--- Extract to read ---

Let's talk about Raid-6


Recommended Posts

Agree ... I think an automatic failover would be relatively easy to implement, but may in fact result in some drive replacements that weren't actually necessary.    On the other hand, I suspect that many of those "failures that aren't really failures" are due to movement of the server; changes where cables have been plugged/unplugged/bumped; etc. ... so in normal operations a failure is indeed likely a failure -- and as noted, it would have a very nice WAF  :)

 

In general I am not a big fan of hot spares and auto rebuilds. The causes of red balls are often not related to a failed drive, and a rebuild might do more harm than good. Heat issues could also cause a real failure and the last thing you'd want to do is start s rebuild when your HVAC went out on a hot summer day. In general I would prefer that the human decide how to recover then asking the computer.

 

Dual parity would make the hot spares less valuable, because even one disk down, you are still protected from a second failure.

Link to comment
  • Replies 92
  • Created
  • Last Reply

Top Posters In This Topic

Certainly agree that with dual parity the need to initiate an immediate rebuild is reduced.    It's still important to do it as soon as possible -- but with notifications the user will know about it, so having a rebuild start automatically isn't as critical.    Remember, however, that the primary reason for dual parity is to be able to sustain a failure during a rebuild -- NOT to eliminate the need to do a rebuild just because you've only had one failure  :)

--- Provided data ---

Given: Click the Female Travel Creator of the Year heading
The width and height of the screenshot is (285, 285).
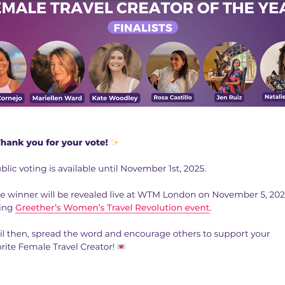Looking at the screenshot, I should pyautogui.click(x=143, y=8).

---

Problem:
Answer these questions about the RAID-6 thread above:
1. What does the first post suspect causes many of the "failures that aren't really failures"?
2. What problem does the second post say could also cause a real failure?
3. What does the last post give as the primary reason for dual parity?

Worked answer:
1. Movement of the server and changes where cables have been plugged, unplugged or bumped.
2. Heat issues.
3. To be able to sustain a failure during a rebuild.